Actually, last night, I reviewed my files, and saw that in 2009 I had come across an EXPLICIT allusion to the Wife of Bath in Northanger Abbey, identified by a very mainstream literary critic, Barbara Benedict, in her edition of NA. She pointed out that John Thorpe's citing the proverb about one wedding bringing another appears to be a veiled allusion to Gay's play.

It is too complicated to explain here, but suffice to say that, upon examination, this allusion to Gay's play is neither accidental nor trivial, and my intuitive sense of Mrs. Allen as a veiled representation of the Wife of Bath is spot-on. Those who are interested can readily pursue this line of inquiry, you will find it worthwhile, I promise. Those who wish to wait can read my own analysis in my book.

This also illustrates the non-linear trajectory that my research has taken during the past 6 years. I knew about the allusion to Gay's play last year, but because I did not at that time have a sense of Mrs. Allen as a representation of the Wife of Bath, I did not pay particular attention to this allusion at the time. It was only after I got the idea of her as the Wife of Bath and then searched my files and saw the Gay play that the light bulb went on in my head, and I then found Gay's play
and read it, and saw even more.

As is stated in S&S in the scene about the color of the hair in the cameo that Edward is wearing, the setting casts a different shade on what is presented. It was only when I had Mrs. Allen in mind as the Wife of Bath that the significance of the allusion to Gay's play became clear. This research requires a great deal of patience!

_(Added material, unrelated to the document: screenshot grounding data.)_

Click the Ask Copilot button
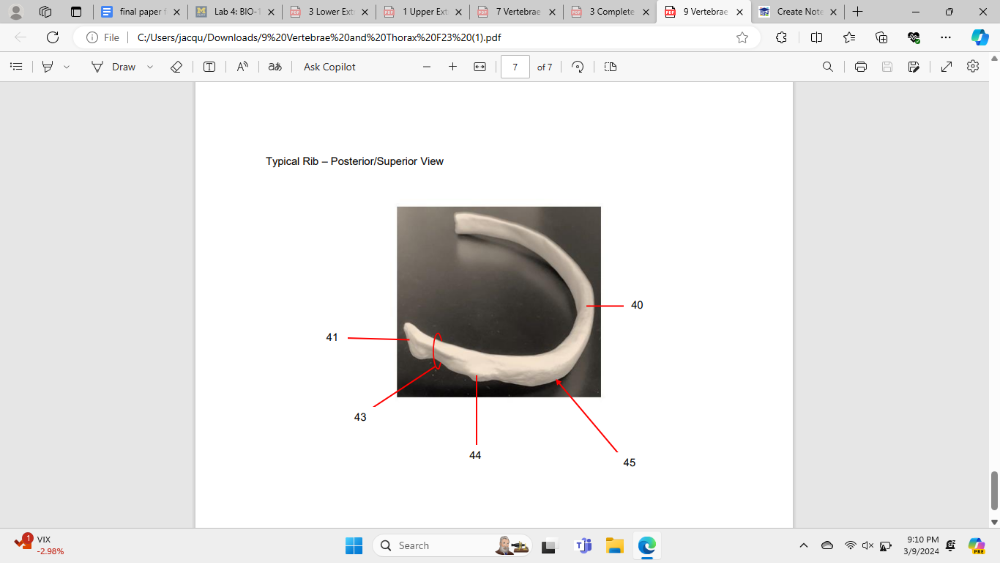point(329,67)
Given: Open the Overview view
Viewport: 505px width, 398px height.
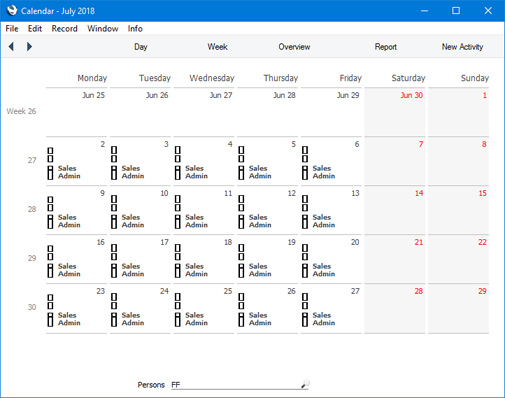Looking at the screenshot, I should click(x=294, y=47).
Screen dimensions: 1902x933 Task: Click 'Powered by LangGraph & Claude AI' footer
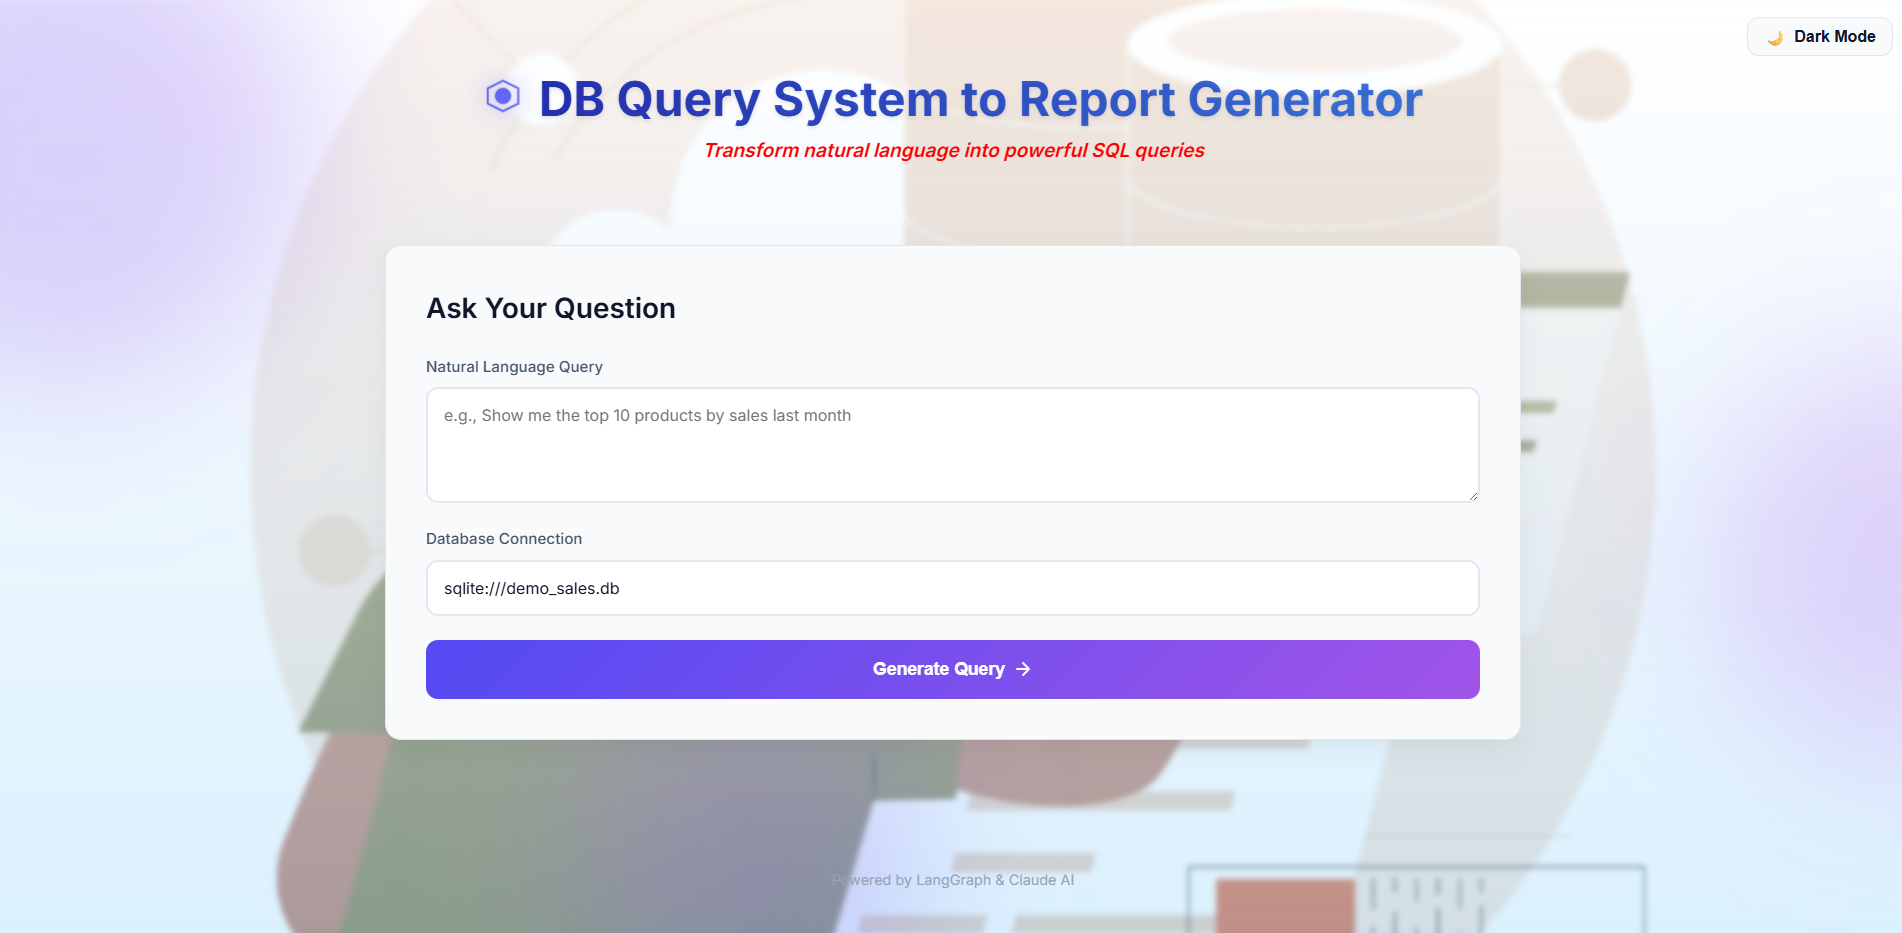[x=953, y=880]
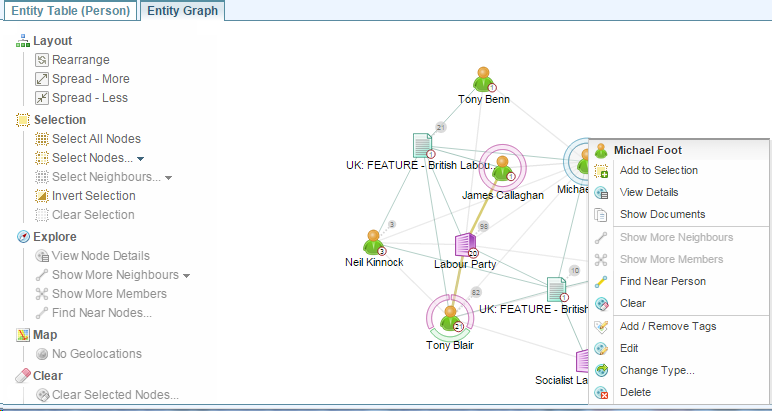Select the Labour Party organization node
The image size is (772, 411).
pyautogui.click(x=465, y=244)
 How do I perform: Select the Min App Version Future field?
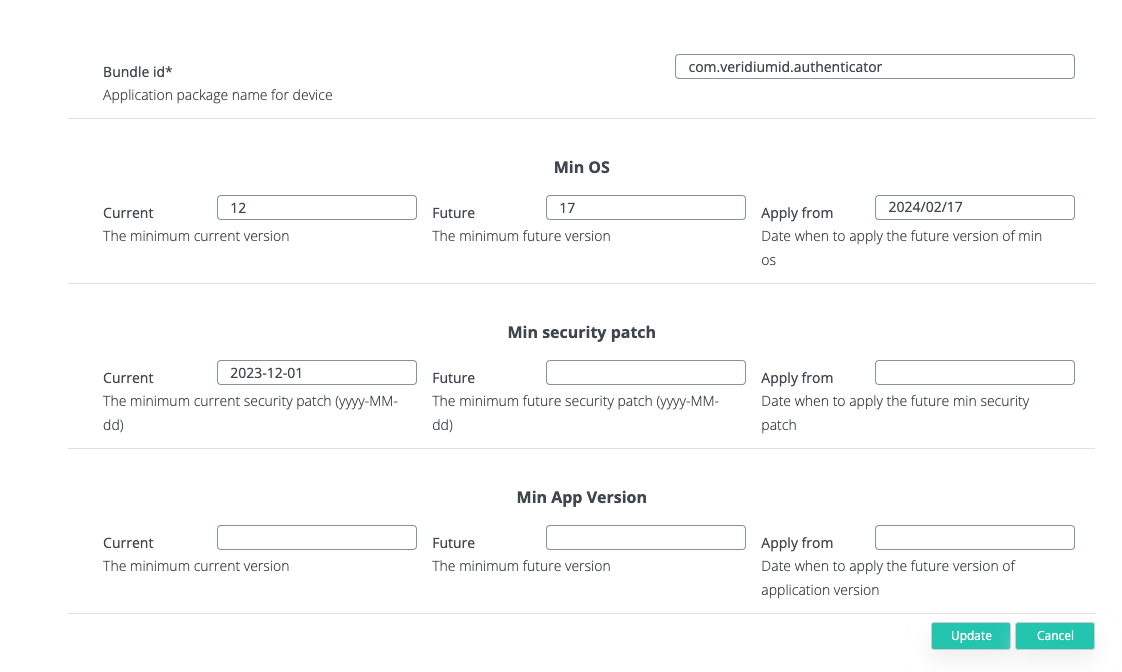(x=645, y=538)
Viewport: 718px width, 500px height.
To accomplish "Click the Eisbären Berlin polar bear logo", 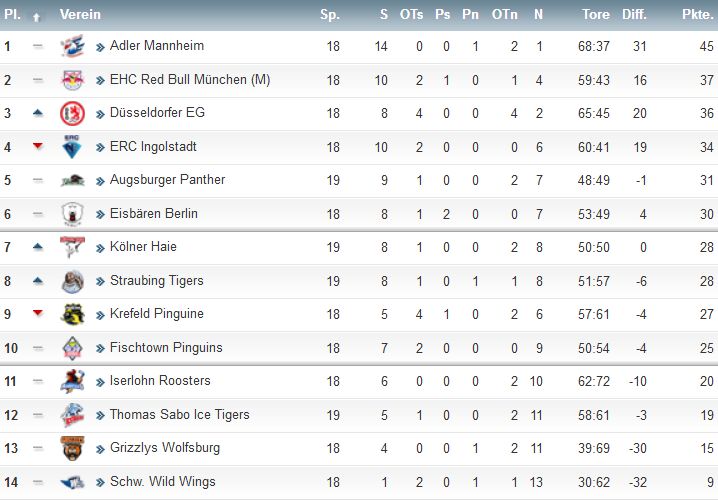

And by the way, for those who might recognize the name, JA was apparently very interested in John Gay, because she ALSO alludes to his fable about The Hare in BOTH Northanger Abbey AND then again in Emma--and this is also not accidental or trivial.

"Considering the feats of memory and allusion and intricate and complex plotting some attribute to Austen's novels it is miraculous that she was able to finish six books."

She was a genius who took her work seriously. I never underestimate such creative persons, the history of the arts is filled with similarly miraculous achievements. Jane Austen was one of them. If I, who do not claim to be more than clever, can see all this stuff, it should not be surprising that a genius can create it.

"One who reworks other's writing can be a clever person but is rarely called a genius."

That is a common fallacy, to consider allusions to be merely clever and a marker of a lack of creativity. That kind of reaction always amazes me. How do you account, then, for the incontestable FACT that the annotations of allusions in the works of Shakespeare and James Joyce fill greater volumes than the texts of their writings themselves? I hope you are not going to say that Shakespeare and Joyce were merely clever, or were not creative enough to find inspiration for their own stories in
their own imagination? You might want to rethink your own estimation of what allusion is all about.

"There is just something so off about the descriptions. I don't say that no new interpretation is possible, just that I'd like the interpretation to be within the text of the novel and the character of the characters."

Again, I claim the shadow story is supposed to be 180 degrees opposite from the overt story, that is the marker of the shadow story. JA's shadow stories are deliberately topsy turvy from her overt stories, that is one thing that is so wonderful about them.

"Henry's discussion about muslins is "strange" as Catherine recognizes. there is nothing sexual about the talk."

Au contraire! Catherine, who has a great intuitive mind which merely lacked formal education, very accurately picks up on the strangeness of tone, even though she lacks the tools to properly analyze what she senses.

"I am a rather literal person as far as interpretations go."

Yes, I gathered that some time ago.

"There is no need to drag in Falstaff."

But what if JA "dragged in" Falstaff herself, because it enriches her story? I find it enriches my understanding and appreciation of literature such as JA's novels when I discover or learn of an allusion in them. It's not my goal to keep it simple, and to turn a blind eye to allusions when they present themselves, and when I can see that the author wishes to make it pleasingly complex.